Interaction with Gesture-Based Control

Kona Siva Naga Malleswara Rao,

R. Thanga Selvi and T. Kujani

Department of Computer Science and Engineering, Vel Tech Rangarajan Dr Sagunthala R&D Institute of Science and

Technology, Chennai. India

Keywords: Gesture Recognition, Computer Vision, Human-Computer Interaction (HCI), Machine Learning, Virtual

Input, Gesture-Based Control, Hand Tracking, Image Processing.

Abstract: The AI virtual mouse system is a groundbreaking advancement in Human-Computer Interaction (HCI)

technology, reimagining traditional mouse input methods. Utilizing computer vision via webcams or built-in

cameras, the system empowers users to control their computers through intuitive hand gestures and precise

hand tip detection. This innovative project is especially valuable for individuals with disabilities and those

seeking a more natural interaction with their devices. Focused on essential mouse functionalities like left-

click, right-click, and cursor movement, the system eliminates the need for physical mouse devices. The

absence of external components, such as batteries or dongles, simplifies the interaction process and

enhances intuitiveness. The system’s core functionality relies on real-time image processing, where

continuous webcam capture undergoes advanced filtering and conversion. This ensures accurate

interpretation of hand gestures, with added precision through color recognition for discerning subtle

movements. The real-time nature of the system delivers a dynamic and responsive experience, enhancing

user engagement during computer interactions.

1 INTRODUCTION

In computer system, a computer mouse is a directing

device that recognizes two-dimensional motions in

respect to a surface. This movement is converted

into the movement of the cursor on a display in

order to manipulate the GUI on a computer platform.

It’s difficult to fathom living in our high-tech day

without computers. Another of the greatest

innovations ever made by humans is the computer.

For people of all ages, using a computer has become

a necessity in practically every aspect of daily life.

We frequently use computers in daily life to

facilitate our job. No matter how precise a mouse is,

however, there are still physical and technical

constraints that must be considered.

Since the release of a mobile device with touch

screen technology, people have begun to demand

that the same technology be used on all other

technological devices, including desktop computers.

Although touch screen technology for desktop

computers already exists, the cost can be prohibitive.

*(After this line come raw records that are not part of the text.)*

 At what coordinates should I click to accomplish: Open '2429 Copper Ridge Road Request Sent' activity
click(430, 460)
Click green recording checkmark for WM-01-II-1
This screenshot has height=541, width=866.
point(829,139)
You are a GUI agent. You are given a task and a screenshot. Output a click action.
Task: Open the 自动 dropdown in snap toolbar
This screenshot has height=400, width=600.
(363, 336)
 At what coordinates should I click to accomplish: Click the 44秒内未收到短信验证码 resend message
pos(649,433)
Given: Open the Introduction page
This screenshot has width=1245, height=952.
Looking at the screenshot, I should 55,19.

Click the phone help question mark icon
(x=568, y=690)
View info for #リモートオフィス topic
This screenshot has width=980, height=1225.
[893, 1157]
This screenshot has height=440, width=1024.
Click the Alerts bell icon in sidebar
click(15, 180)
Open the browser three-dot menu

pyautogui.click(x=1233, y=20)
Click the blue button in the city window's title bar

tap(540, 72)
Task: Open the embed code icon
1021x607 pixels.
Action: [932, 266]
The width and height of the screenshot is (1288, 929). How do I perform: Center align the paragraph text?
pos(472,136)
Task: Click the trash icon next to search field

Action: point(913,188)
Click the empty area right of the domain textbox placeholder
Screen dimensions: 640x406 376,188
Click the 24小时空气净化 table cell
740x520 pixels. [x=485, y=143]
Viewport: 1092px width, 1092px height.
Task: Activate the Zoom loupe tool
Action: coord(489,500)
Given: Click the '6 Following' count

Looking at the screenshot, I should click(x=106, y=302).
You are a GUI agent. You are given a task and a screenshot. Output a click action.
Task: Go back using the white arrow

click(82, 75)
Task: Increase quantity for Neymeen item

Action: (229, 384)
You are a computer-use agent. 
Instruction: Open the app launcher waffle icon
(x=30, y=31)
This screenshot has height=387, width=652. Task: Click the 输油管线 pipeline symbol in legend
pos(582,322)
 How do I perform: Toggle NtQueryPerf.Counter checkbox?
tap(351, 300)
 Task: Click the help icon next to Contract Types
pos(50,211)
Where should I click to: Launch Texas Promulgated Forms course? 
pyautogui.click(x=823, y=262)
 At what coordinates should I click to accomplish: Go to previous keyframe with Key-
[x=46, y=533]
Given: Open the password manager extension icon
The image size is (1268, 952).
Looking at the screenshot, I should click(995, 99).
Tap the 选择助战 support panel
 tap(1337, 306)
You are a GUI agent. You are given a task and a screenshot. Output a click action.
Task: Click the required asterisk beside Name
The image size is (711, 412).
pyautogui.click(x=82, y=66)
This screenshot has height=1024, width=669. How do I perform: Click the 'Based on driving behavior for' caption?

In this project, a finger tracking-based virtual mouse

application will be designed and implemented using

a regular webcam. To implement this, we will be

using the object tracking concept of Artificial

Intelligence and the OpenCV module of Python.

Therefore, an alternative to the touch screen could

be a virtual human computer interaction device that

uses a webcam or other image capturing devices to

replace the actual mouse and keyboard. A software

program will continuously use the webcam to track

the user’s gestures, process them, and translate them

into the motion of a pointer, much like physical

mouse.

2 LITERATURE REVIEW

Dung-Hua Liou and Chen-Chiung Hsieh. et al.

(Hsieh, Liou, et al. 2021) proposed adaptive skin

colour models and a motion history image-based

hand moving direction detection technique are

implemented in this paper. The average accuracy of

this project was 94.1%, and processing takes 3.81

milliseconds per frame. The primary problem with

paper is it has trouble recognizing more complex

Rao, K. S. N. M., Selvi, R. T. and Kujani, T.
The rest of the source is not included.